The greatest risk is for computational results to be a priori believed. Doubt is a good thing. Much of the problem with hallucinating LLMs is the desire to give the user an answer no matter what. In the process of always giving an answer, bad answers are inevitable. Rather than reply that the answer can’t be given or is unreliable, the answer is given with confidence. In response to this problem LLMs have started to respond with caution.

“Would you mind repeating that? I’m afraid I might have lost my wits altogether and just hallucinated what I’ve longed to hear.” ― Jeaniene Frost

The same thing happens with classical simulations. In my experience the users of our codes want to always get an answer. If the codes succeed at this, some of the answers will be wrong. Solutions do not include any warnings or caveats. There are two routes to doing this. Technically the harder route is for the code itself to give warnings and caveats when used improperly. This would require the code’s authors to understand its limits. The other route is V&V. This requires the solutions to be examined carefully for credibility using standard techniques. Upon reflection, both routes go through the same steps, but applied systematically to the code’s solutions. The caveats are simply applied up front if the knowledge of limits is extensive. This can only be achieved through extensive V&V.

Some of these problems are inescapable. There is a way to minimize these hallucinations systematically. In a nutshell the scientific method offers the path for this. Again, we see verification and validation is the scientific method for computational simulation. It offers specific techniques and steps to guard against the problems outlined above. These steps offer an examination of the elements going into the solution. The suitability of the numerical solutions of the models and the models themsevles are examined critically. Detailed comparisons of solutions are made to experimental results. We see how well models produce solutions that model reality. Of course, this is expensive and time consuming. It is much easier to just accept solutions and confidently forge ahead. This is also horribly irresponsible.

“In the land of the blind, the one-eyed man is a hallucinating idiot…for he sees what no one else does: things that, to everyone else, are not there.” ― Marshall McLuhan

How to Prevent Hallucinations?

To a great extent the problem of hallucinations cannot be prevented. The question is whether the users of software are subjected to it without caution. An alternative is for the users to be presented with a notice of caution with results. This does point to the need for caution to be exercised for all computational results. This is true for classical simulations and LLM results. All results should be treated with doubt and scrutiny.

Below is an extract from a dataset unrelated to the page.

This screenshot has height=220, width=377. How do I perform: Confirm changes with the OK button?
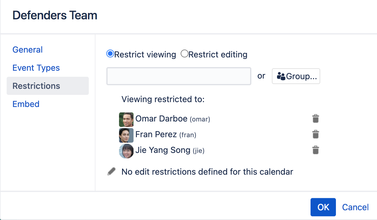tap(323, 207)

V&V is the route to this scrutiny. For classical simulation V&V is a well-developed field, but often not practiced. For LLMs (AI/ML) V&V is nascent and growing, but immature. In both cases, V&V is difficult and time consuming. The biggest impediment is to V&V is a lack of willingness to do it. The users of all computational work would rather just blindly accept results than apply due diligence.

For the users it is about motivation and culture. Is the pressure on getting answers and moving to the next problem? or getting the right answer? My observation is that horizons are short-term and little energy motivates getting the right answer. With fewer experiments and tests to examine the solutions, the answer isn’t even checked. Where I’ve worked this is about nuclear weapons. You would think that due diligence would be a priority. Sadly it isn’t. I’m afraid we are fucked. How fucked? Time will tell.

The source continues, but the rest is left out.